Most people are well familiar with Claude Debussy’s Clair de Lune, even if they don’t recognize the name at first.

The famous piano piece has been featured in countless movies and other mediums.

However, what’s going to be different about this piece performed at this week’s concert is that it’ll be performed by woodwind instruments.

That’ll be one of the things attendees can expect at the West Texas Wind Quintet’s final concert of the 2021-22 season.

The performance will take place at 7:30 p.m. Saturday at Wagner Brown Auditorium at Midland College.

“Normally we hear Clair de Lune as a piano piece,” Wind Quintet member and bassoonist Philip Hill said. “I don’t think I’ve ever heard any other arrangement except for its original transcription for piano.
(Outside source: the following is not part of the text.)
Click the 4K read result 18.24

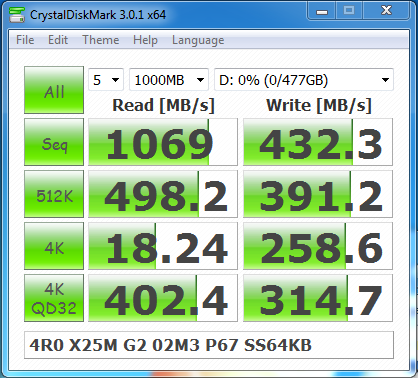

When I first saw that, I was a little skeptical but then when we played it through, I thought ‘this is a really good arrangement’. So we’ve played through it a couple of times now and I think it sounds almost like the piano part and I don’t mean that to sound boastful but I mean that to boast about how good the arrangement is. Just the way that it lays on all five of our instruments and the way the melodies come out. I think the arrangement is good because of the way each of the parts is distributed through the five wind instruments. It makes the different parts of the piece come out or stay within the texture really well.”

Along with Hill, other Wind Quintet members include Caryn Crutchfield on oboe, Chris Chance on clarinet, Lyndsay Eiben at flute and Sonja K. Millichamp at horn.

As the resident woodwind quintet of the Midland-Odessa Symphony and Chorale, the West Texas Winds have been active throughout the year, presenting audiences with performances full of energy and refinement.

The concert will also include pianist Shari Santorelli who will be a guest for the performance this week.

“Normally we play as a quintet, that is our five wind players and we occasionally like to have other musicians play with us so this is not the first time that we’re doing something like this where we have a guest artist play with us,” Hill said. “It’s really great to have Shari with us because she’s been with the community for a long time and a lot of sponsors and patrons and regular audience members know who she is. She’s a really great musician so it’s really exciting to collaborate with her.”

Crutchfield also talked about the excitement of having Santorelli perform along with the quintet.

“I’ve been friends and a colleague of Shari Santorelli forever,” Crutchfield said. “She’s one of the first people I met when I came to Midland and we’ve been in the symphony for a long time so I’m just looking forward to performing with her again.”

In addition to Clair de Lune, the other music that will be performed includes Sextuor by Francis Poulenc and Sextet in C minor, Op. 40 by Louise Farrenc.

“The music is really fun,” Crutchfield said. “The Farrenc is a new piece for me so I’m excited to play a piece that I’m not familiar with. The Poulenc is a great piece too.”

Most people in music have heard of Poulenc but Hill said that Farrenc is one of the lesser-known composers who deserve recognition.

“A lot of people haven’t heard of Farrenc so when I found this piece, I thought it was really great and couldn’t believe that I had never heard of it or even the composer,” Hill said. “So I shared it with the rest of the group and we all had our way of voting for which pieces we liked and disliked and this one was unanimously voted to play with Shari.”

The two pieces contrast each other.

“The Poulenc piece is bubbly and happy,” Hill said. “It’s just a really extraverted, flamboyant piece. And then the Farrenc is more like Beethoven. It’s more gloomy, dark and stormy, kind of like how some of Beethoven’s music might have sounded.”

In addition to performing two full-scale recitals a year, the quintet also performs at educational concerts, informal luncheon recitals at the ClayDesta atrium and other public and private engagements.

They’ve played in different venues this year including the Rea-Greathouse Recital Hall at the Wagner Noël.

“The chamber ensemble has been in different areas which is normal,” Crutchfield said. “The caveat to this performance is that we needed a piano. Midland College, we’ve performed there before and it’s a really nice auditorium.”

If you go

  • What: West Texas Winds recital.
  • When: 7:30 p.m. April 30.
  • Where: Wagner Brown Auditorium, Midland.